韮山高校の歴史とその周辺 第5話

 坦庵公嫡子、江川英敏のこと


        桜井祥行(高32)

 江川家第37代当主であった江川英敏は、その在任期間が短かったためかあまり知られていない存在です。
 坦庵公が亡くなられた1855(安政2)年に家督を継ぎますが、1862(文久2)年に早逝します。1839(天保10)年の生まれですから23年間の生涯でした。このため代官在任は7年あまりでしたのでめぼしい業績は少ないのですが、実は反射炉は英敏の時に完成しています。
 反射炉といえば坦庵の代名詞のように思われていますが、実はこの建設中に坦庵は亡くなっているので、完成をみたのは英敏の時になります。英敏は坦庵没後すぐに品川大場備砲上覧試射を指揮しています。18ポンド砲が反射炉で試作されたのは1858(安政5)年の3月のことになります。
また農兵について動きがみられるのも英敏の時になります。現在三島市役所前に農兵調練場の跡地の記念碑が建てられていますが、この農兵に実は英敏に大きく関係しています。1860(文久元)年に英敏は治安維持のためにも「農兵御取立に付申上候書付」を幕府に提出して、農兵の必要性を説いているのです。英龍の時代はまだ刀狩令の兵農分離の観念にしばられていたこともありましたが、時流にのってその必要性は理解されるようになっていたものと思われます。
  さかのぼれば1850(嘉永3)年に伊東玄朴により英敏は種痘を接種され、成功しました。我が子への種痘といえばジェンナーを想起させますが、坦庵は我が子である長男、長女へ接種させています。
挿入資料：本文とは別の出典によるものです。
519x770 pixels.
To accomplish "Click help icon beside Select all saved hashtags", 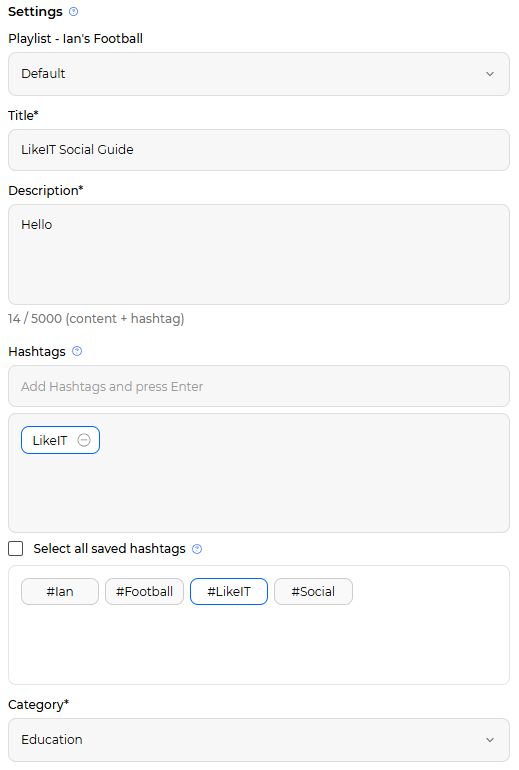I will [197, 549].
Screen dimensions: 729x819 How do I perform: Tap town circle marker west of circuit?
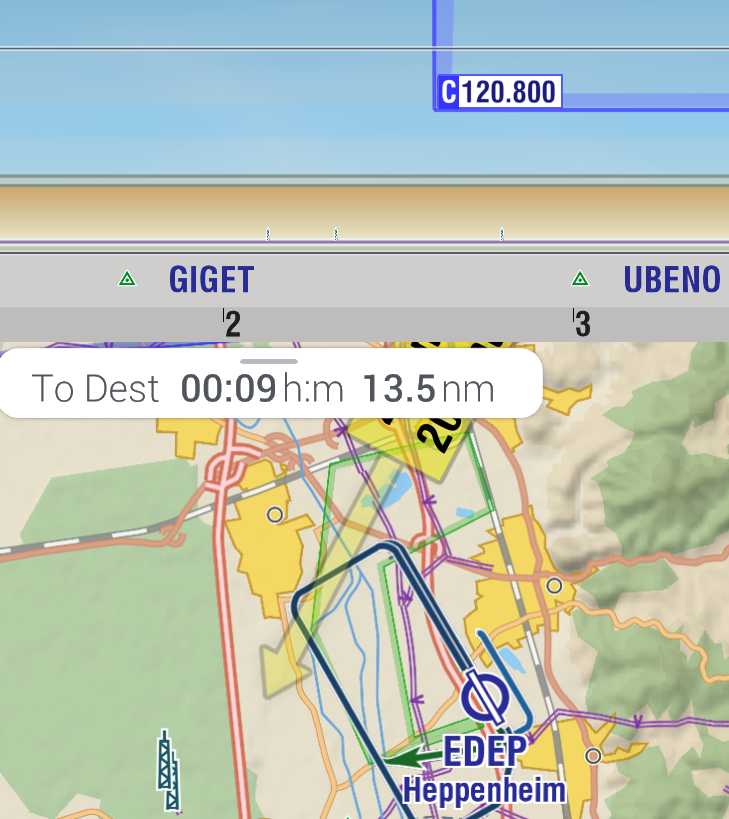(275, 514)
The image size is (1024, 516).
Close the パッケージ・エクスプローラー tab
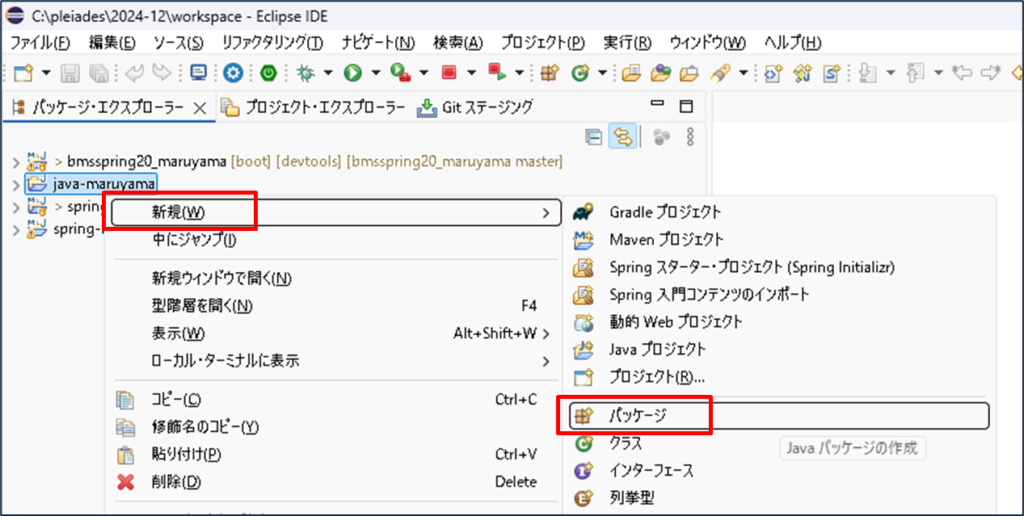[198, 107]
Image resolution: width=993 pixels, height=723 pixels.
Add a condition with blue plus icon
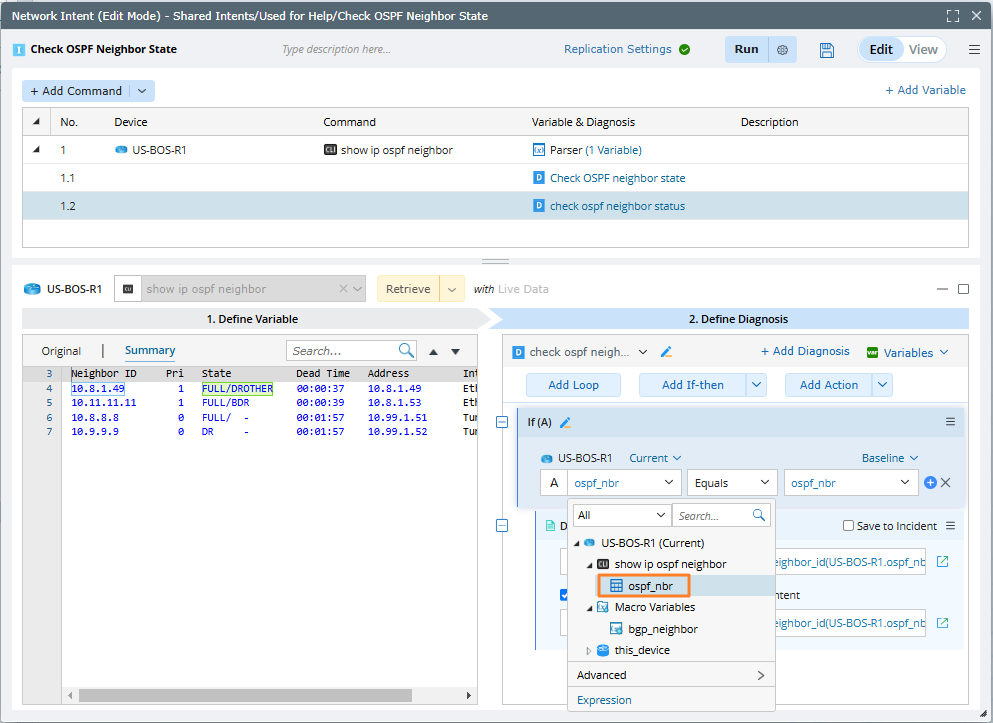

そしてこの成功をもとに坦庵は「西洋種痘法の告諭」を支配下に達して種痘を実施しました。蛇足ながら伊東玄朴たちはその後神田お玉ケ池に種痘所を設置し、これがその後の東京大学医学部に発展しています。
 しかしながら1862(文久2)年8月に英敏は急逝し、弟の英武が代官に就任していきます。知名度こそ低いかもしれませんが、英敏も坦庵公の意志はしっかりと受け継ぎ、次の英武へ確実にバトンタッチをしたといえます。